How to complete this task
The following entries are to be repeated exactly, and the pictures are to be left behind.

+++++

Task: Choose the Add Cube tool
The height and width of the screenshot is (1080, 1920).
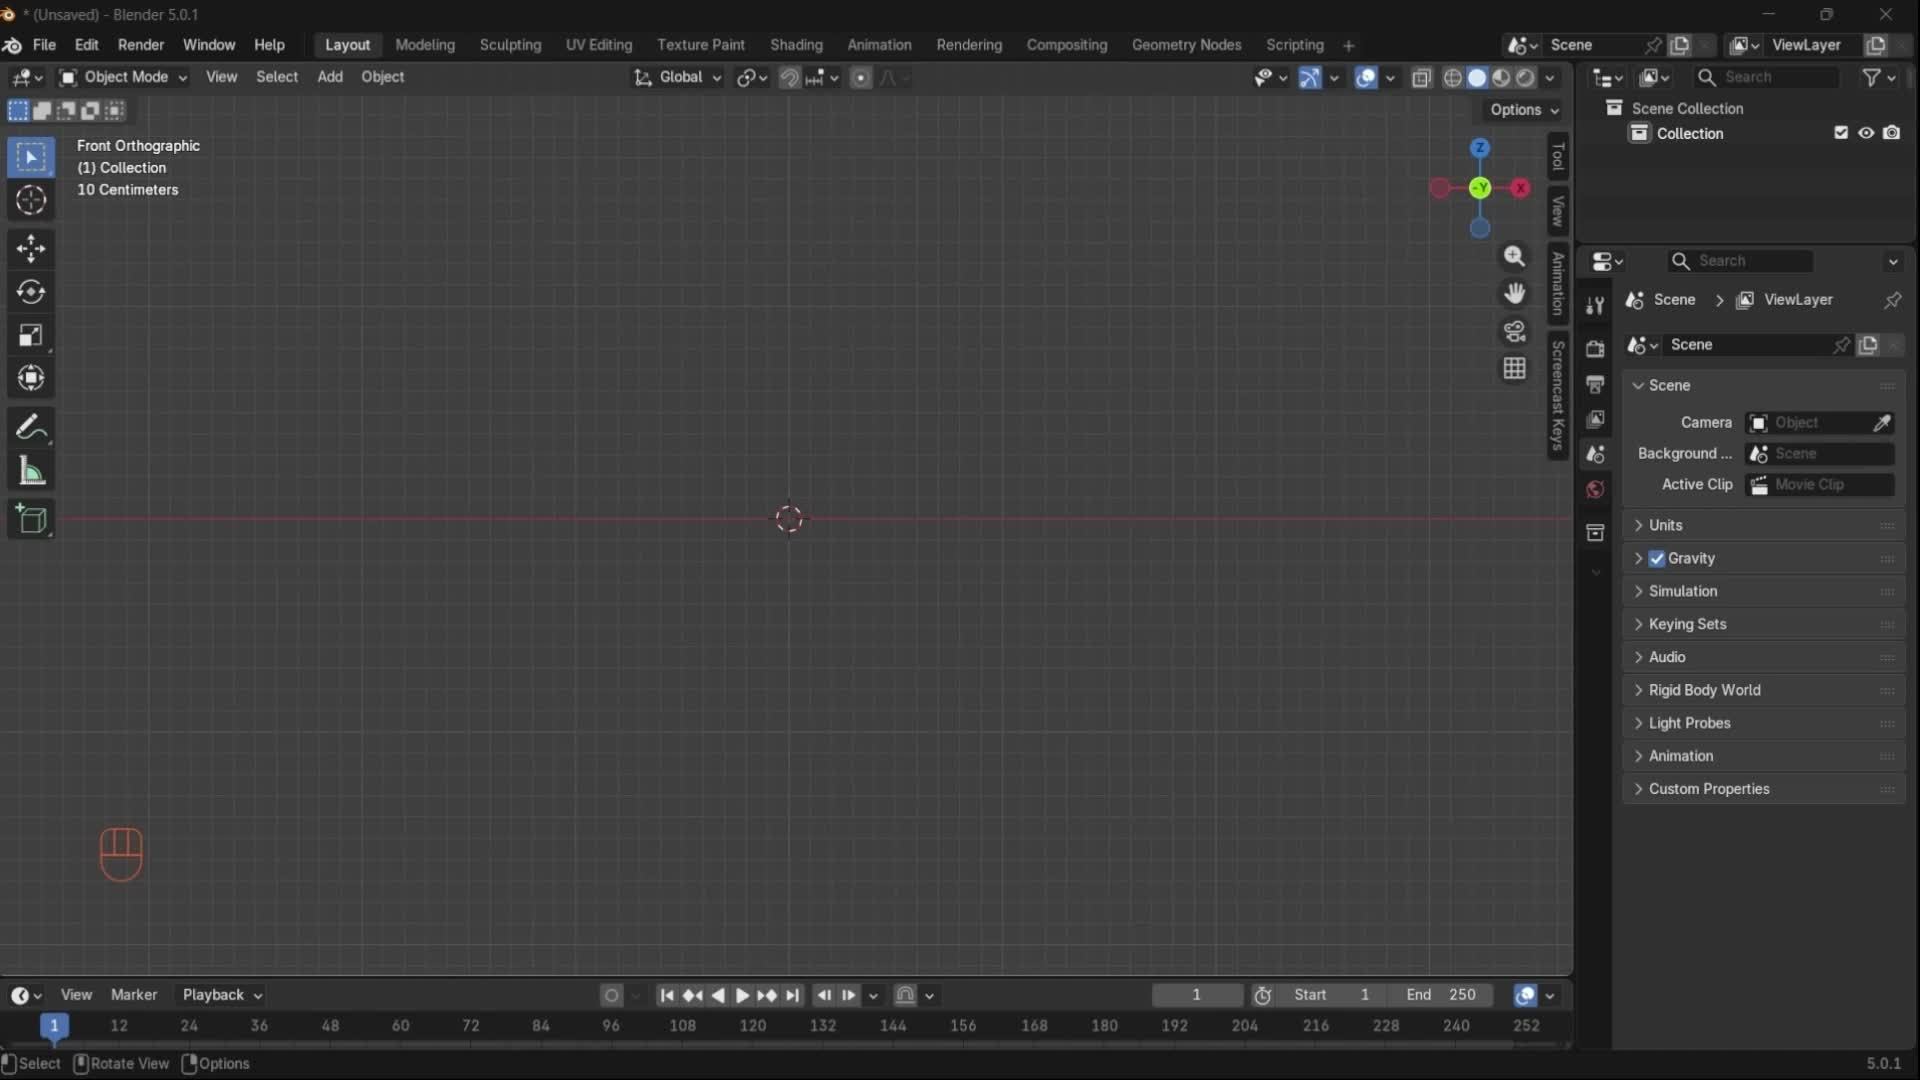Action: (x=31, y=519)
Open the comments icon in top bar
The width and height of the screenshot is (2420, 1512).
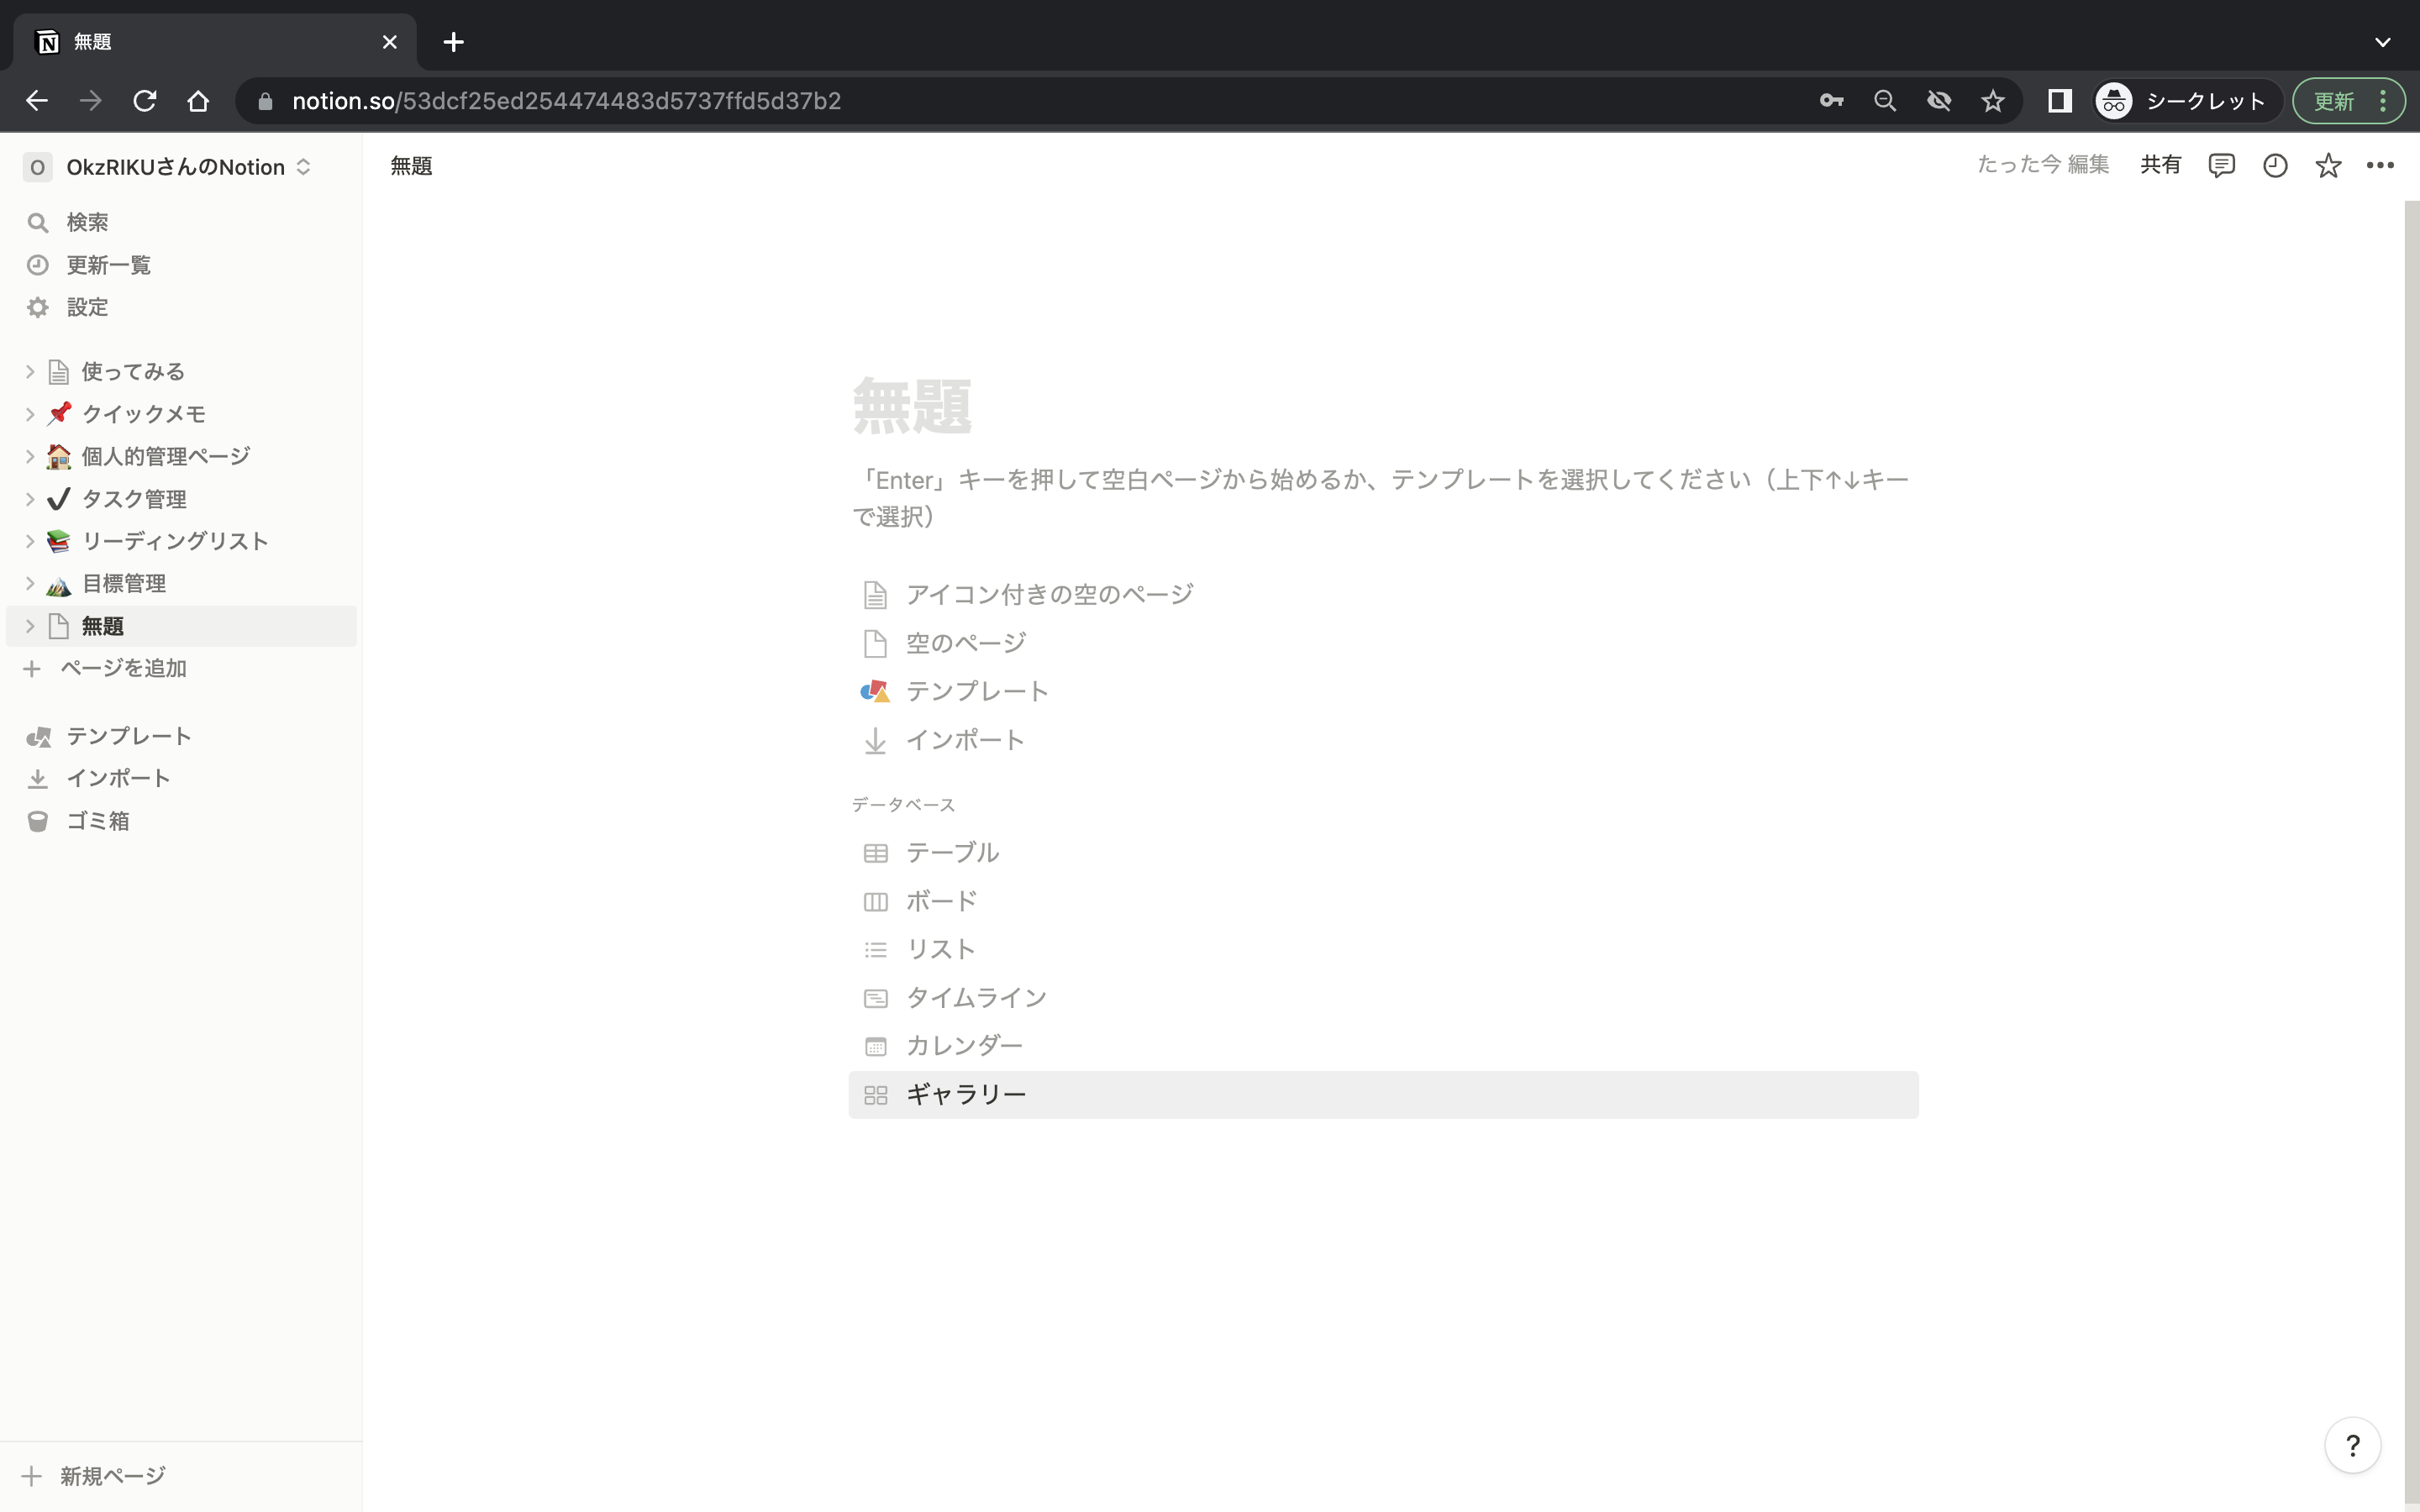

+++++

Reply
Task: Choose the Add Cube tool
The height and width of the screenshot is (1080, 1920).
Action: (x=31, y=519)
Open the comments icon in top bar
The width and height of the screenshot is (2420, 1512).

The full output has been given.